1) At SpinVox, a business based on a fraud, you were performing a public relations function. You may not think you were, but that's what your job was. Indeed, you were the *only* public face of SpinVox for a week after the BBC revealed the true nature of the fraud, at which point the grown ups had to take over. For this, you have my sympathies:
"We’re really not avoiding being honest" -
https://web.archive.org/web/20090801034421/http://blog.spinvox.com/2009/07/27/spinvox-update-an-faq/
To defend the fraud you were either incurious or dishonest - I prefer to believe the former.
An enduring memory of SpinVox's "demo day" is the CTO advising you not utter a word. Quite wise, I think, in retrospect.
http://www.bbc.co.uk/blogs/technology/2009/07/spinvox_we_stand_by_our_story.html
http://www.theregister.co.uk/2009/07/29/spinvox_mechanical_turk/
http://www.theregister.co.uk/2009/08/05/spinvox_demo_day/
http://www.theregister.co.uk/2009/08/18/spinvox_russo_hello_goodbye/
2) "A cursory glance at my LinkedIn will tell you that I 'appear' to have five years of finance experience (2001-2006)."
Is this what you mean?
"LWT: Duties included: Processing monthly payroll. Evaluating and distributing staff expenses for the LWT Factual department."

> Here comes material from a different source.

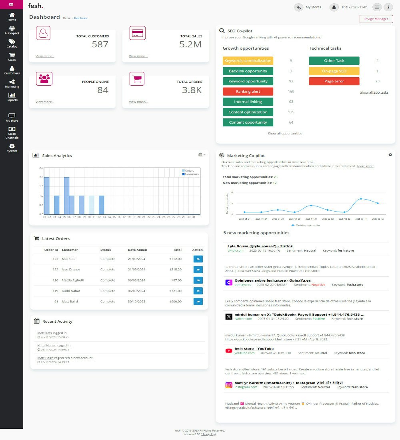Screen dimensions: 400x440
Task: Open the Catalog section from the sidebar
Action: [12, 44]
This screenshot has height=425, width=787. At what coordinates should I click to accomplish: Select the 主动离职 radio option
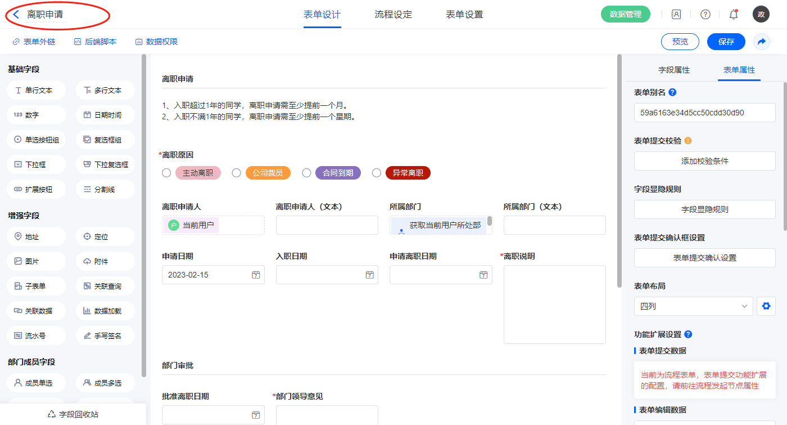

"Contributions Clerk: Daily Mail - Duties included: Processing invoices for contributors for the Daily Mail. Cutting, marking, pricing and processing the all printed images."
If you hadn't become so obsessed with posting photos of yourself onto the internet, you could have had a promising career as an accountant. It's a good job, my Mum always said.